ACTIVITY → All that should come back is the lines of the data below from the one containing "[Add to wishlist] (484, 1309)" to the one containing "Public Administration-E (1025, 201)", inclusive, exactly as they stand.

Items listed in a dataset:

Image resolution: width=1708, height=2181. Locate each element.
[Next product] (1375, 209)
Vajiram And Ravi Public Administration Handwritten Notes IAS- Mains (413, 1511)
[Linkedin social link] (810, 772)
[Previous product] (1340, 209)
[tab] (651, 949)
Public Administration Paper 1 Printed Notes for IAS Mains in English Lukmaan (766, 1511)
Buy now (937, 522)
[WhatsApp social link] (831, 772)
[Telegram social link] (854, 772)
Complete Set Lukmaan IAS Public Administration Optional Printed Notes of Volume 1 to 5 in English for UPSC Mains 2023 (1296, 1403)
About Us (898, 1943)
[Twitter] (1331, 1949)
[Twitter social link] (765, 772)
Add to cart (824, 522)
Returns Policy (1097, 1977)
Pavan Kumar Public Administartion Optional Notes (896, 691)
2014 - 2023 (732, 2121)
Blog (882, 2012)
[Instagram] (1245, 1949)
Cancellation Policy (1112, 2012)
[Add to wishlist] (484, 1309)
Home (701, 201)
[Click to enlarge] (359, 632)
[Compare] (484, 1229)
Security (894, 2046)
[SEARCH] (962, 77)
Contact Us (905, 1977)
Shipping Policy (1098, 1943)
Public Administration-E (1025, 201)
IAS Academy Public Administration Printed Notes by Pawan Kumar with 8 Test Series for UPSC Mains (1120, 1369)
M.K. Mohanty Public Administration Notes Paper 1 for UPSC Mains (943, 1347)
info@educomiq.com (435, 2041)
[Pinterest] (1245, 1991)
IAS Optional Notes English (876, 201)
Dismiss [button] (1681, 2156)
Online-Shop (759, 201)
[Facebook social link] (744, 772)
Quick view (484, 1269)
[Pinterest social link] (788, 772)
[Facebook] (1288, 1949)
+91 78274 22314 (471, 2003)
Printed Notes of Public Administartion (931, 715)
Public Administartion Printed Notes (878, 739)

RESULT →
[Add to wishlist] (484, 1309)
Home (701, 201)
[Click to enlarge] (359, 632)
[Compare] (484, 1229)
Security (894, 2046)
[SEARCH] (962, 77)
Contact Us (905, 1977)
Shipping Policy (1098, 1943)
Public Administration-E (1025, 201)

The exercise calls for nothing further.